INSTRUCTIONS TO FOLLOW:
Word for word, repeat the lines of the records from the first line up to and including the line that contains "You are a computer-use", passing over any pictures.

DATA FOR THE TASK:
▶

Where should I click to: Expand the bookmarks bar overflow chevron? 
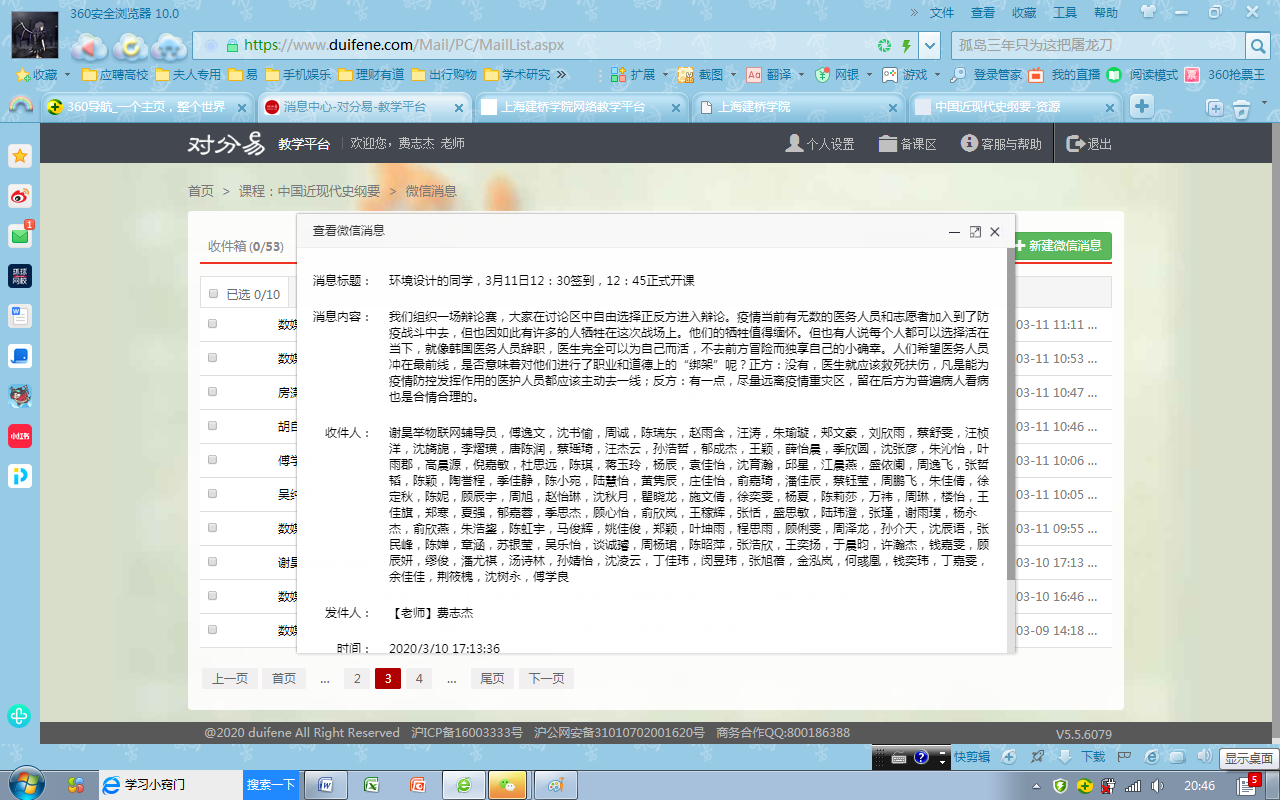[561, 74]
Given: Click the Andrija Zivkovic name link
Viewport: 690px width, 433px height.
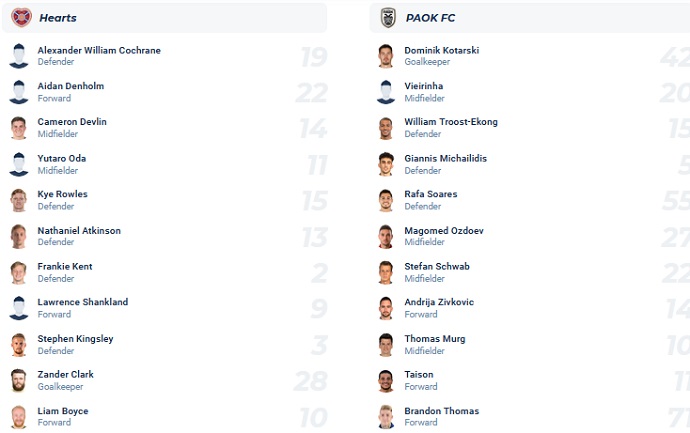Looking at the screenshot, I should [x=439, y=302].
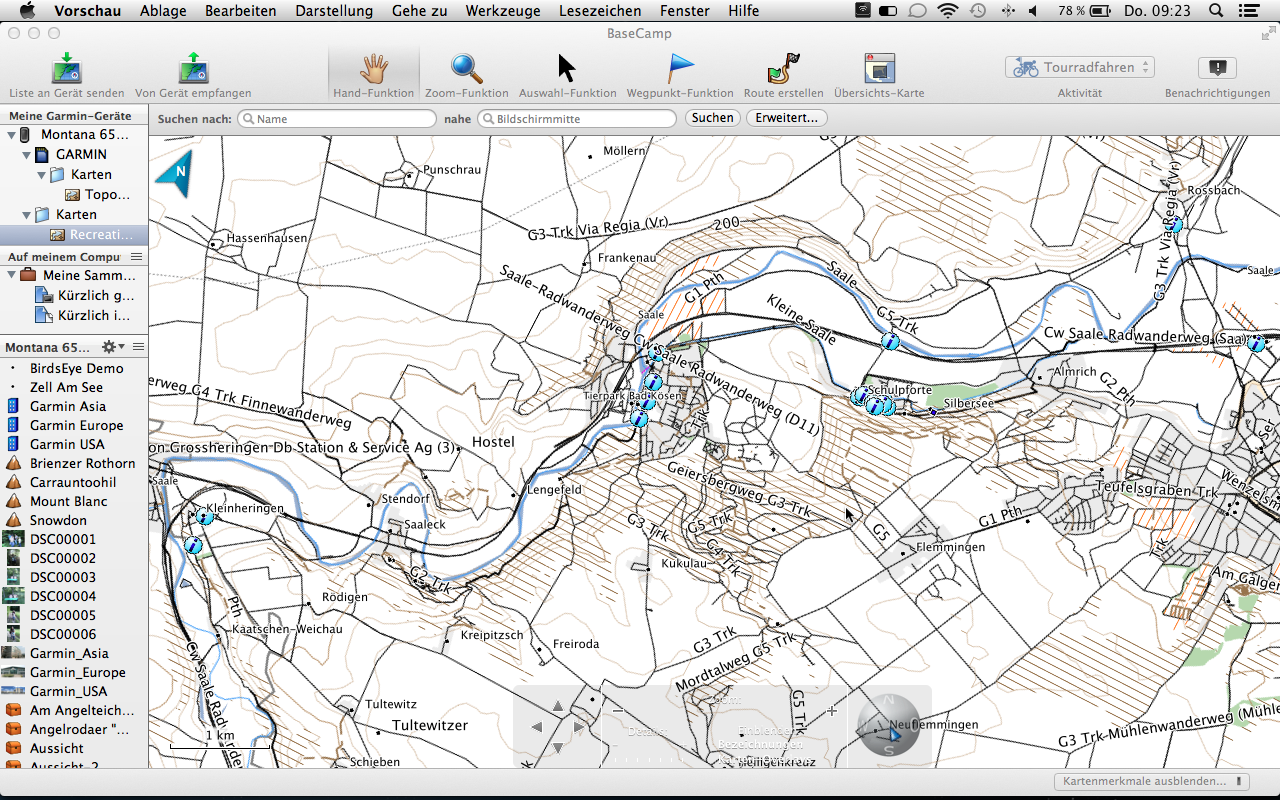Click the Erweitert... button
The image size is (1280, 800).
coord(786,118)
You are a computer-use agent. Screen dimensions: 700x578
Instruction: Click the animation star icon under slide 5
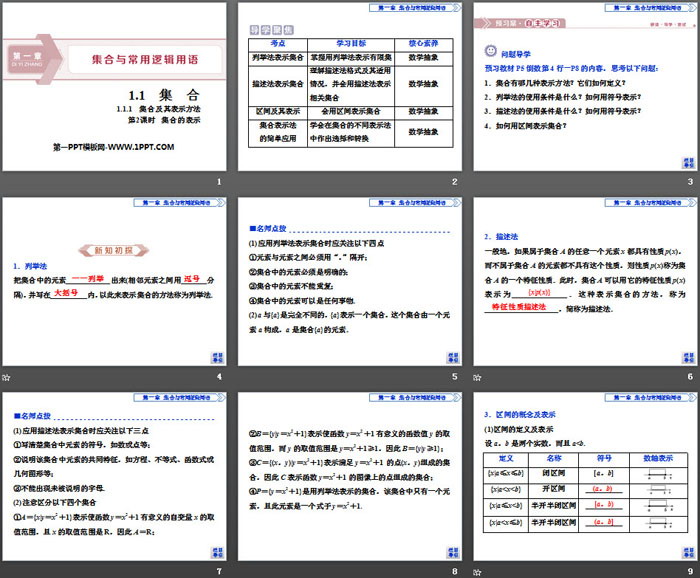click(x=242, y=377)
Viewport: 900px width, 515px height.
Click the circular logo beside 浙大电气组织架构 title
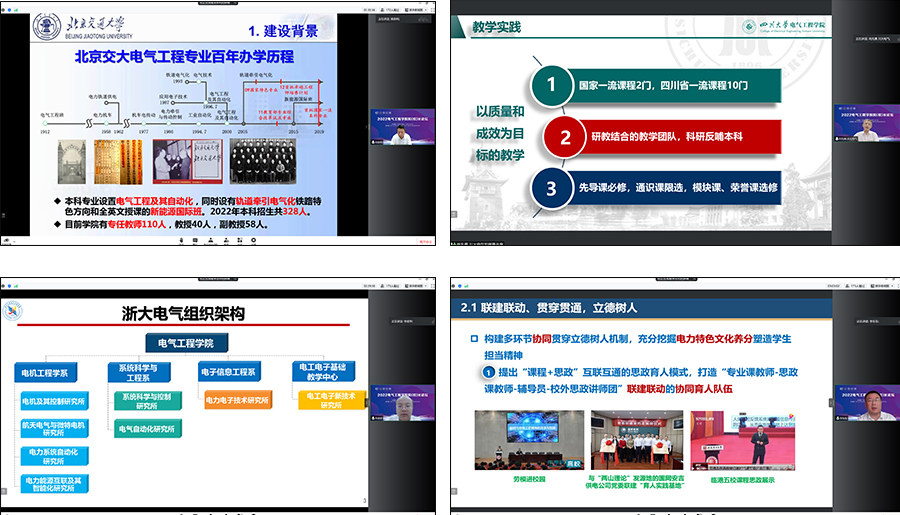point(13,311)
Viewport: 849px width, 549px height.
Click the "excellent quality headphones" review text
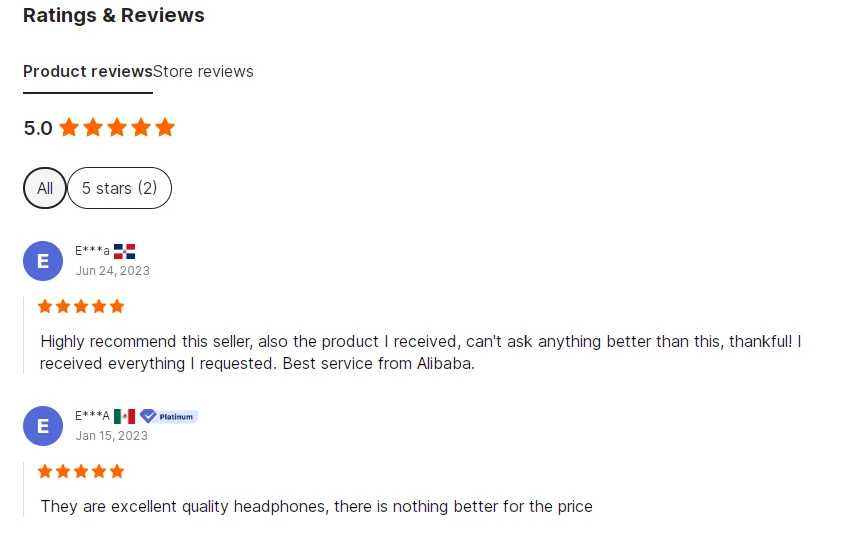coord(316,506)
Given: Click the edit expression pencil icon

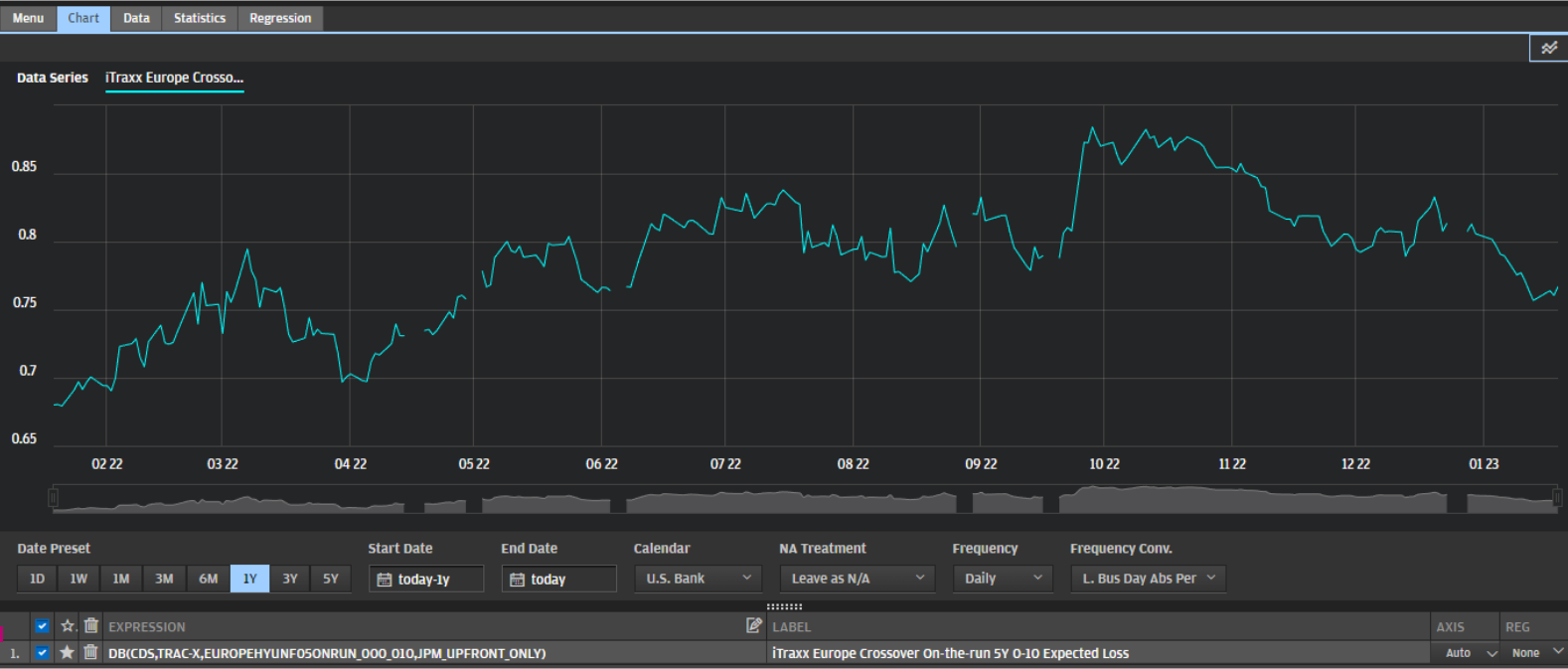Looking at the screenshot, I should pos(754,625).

◀

EXERCISE OUTPUT:
Where should I click to: Expand the bookmarks bar overflow chevron? 
[561, 74]
Given: Click the Andrija Zivkovic name link
Viewport: 690px width, 433px height.
Looking at the screenshot, I should [x=439, y=302].
Click the Erweitert... button
The image size is (1280, 800).
coord(786,118)
You are a computer-use agent. Screen dimensions: 700x578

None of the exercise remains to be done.